**Task:** Reproduce exactly the line containing "Task: Click the yearly label in UI WinForms" and each line after it until the listing ends, leaving pictures out.

**Stored data:**
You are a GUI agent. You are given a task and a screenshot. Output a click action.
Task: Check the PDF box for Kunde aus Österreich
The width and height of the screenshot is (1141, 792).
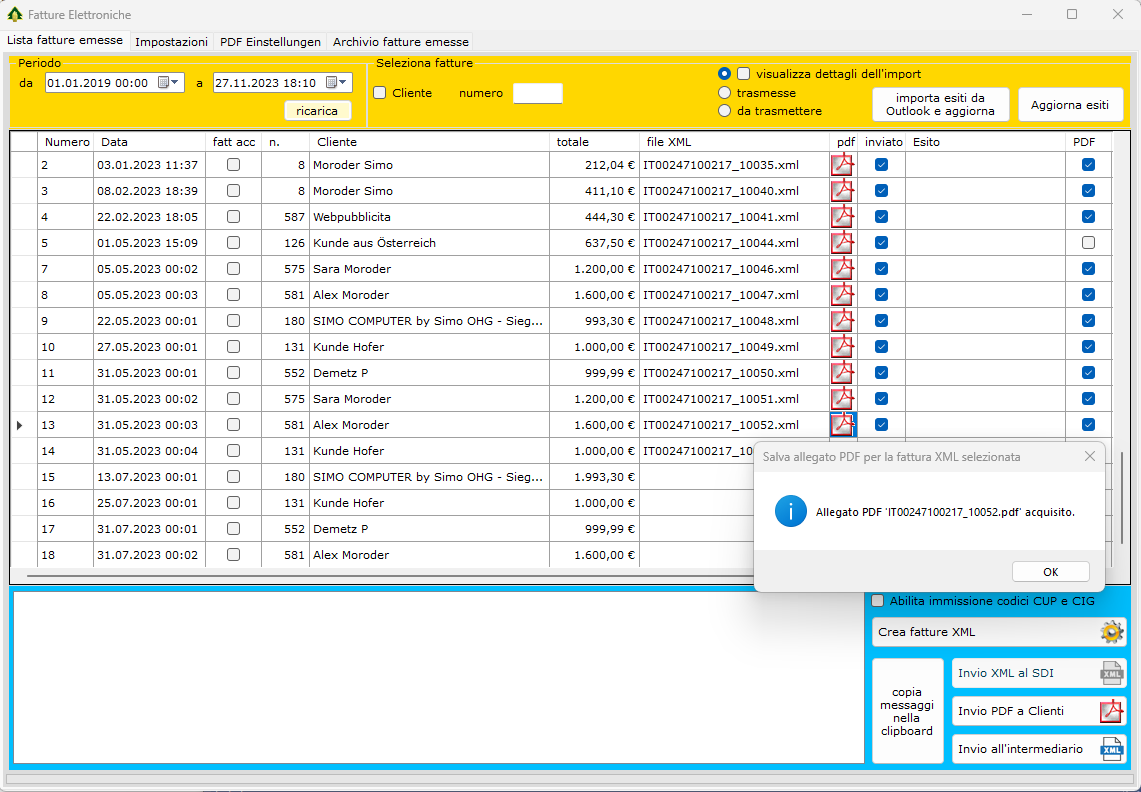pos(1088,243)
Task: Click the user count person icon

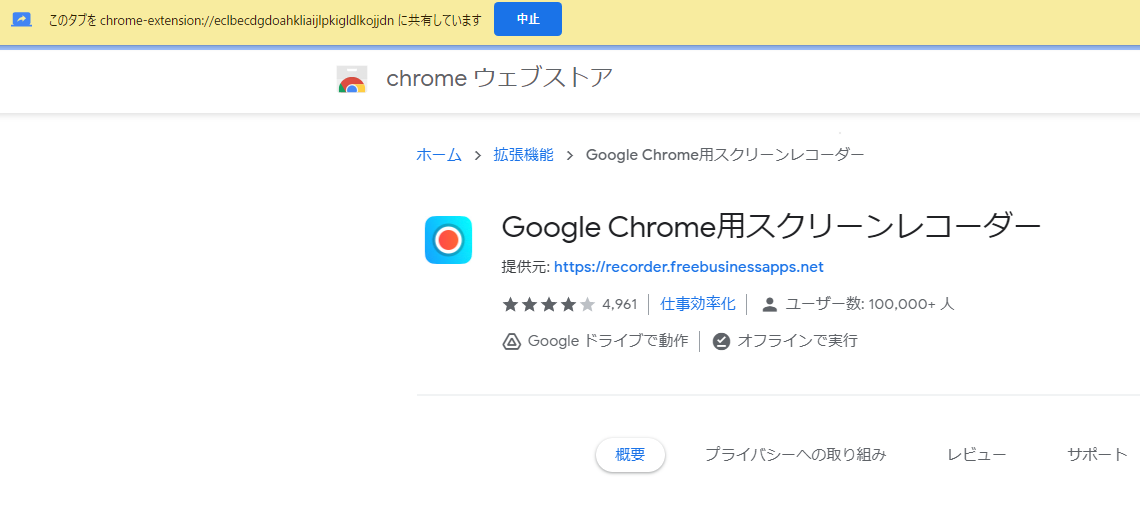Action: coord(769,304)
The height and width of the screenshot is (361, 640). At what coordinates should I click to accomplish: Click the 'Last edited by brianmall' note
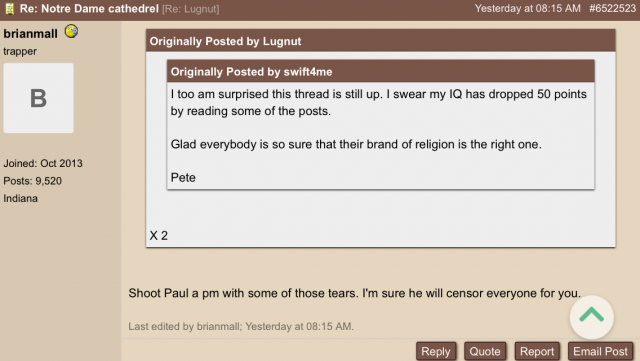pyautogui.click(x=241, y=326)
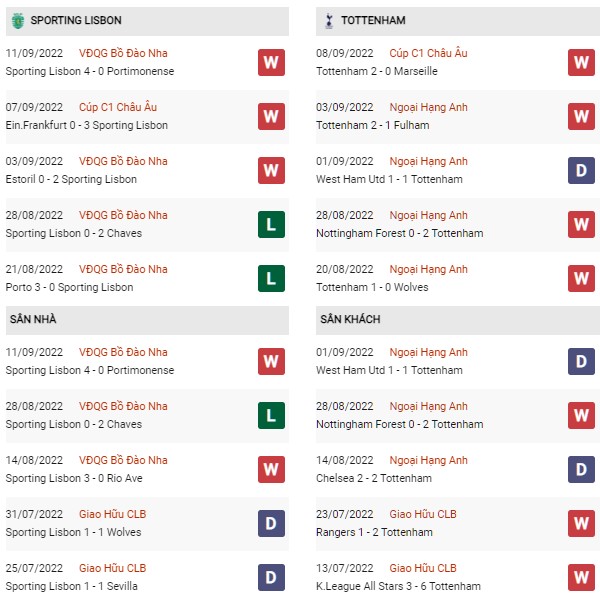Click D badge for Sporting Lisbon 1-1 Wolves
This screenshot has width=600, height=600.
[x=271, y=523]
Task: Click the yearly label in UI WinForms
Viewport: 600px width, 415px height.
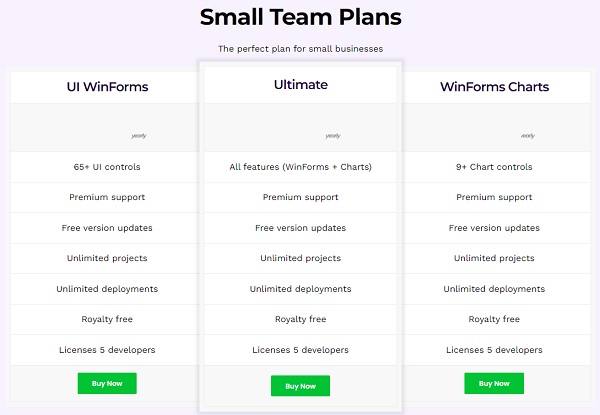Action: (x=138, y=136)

**Response for this exercise:**
Task: Click the yearly label in UI WinForms
Viewport: 600px width, 415px height.
Action: (x=138, y=136)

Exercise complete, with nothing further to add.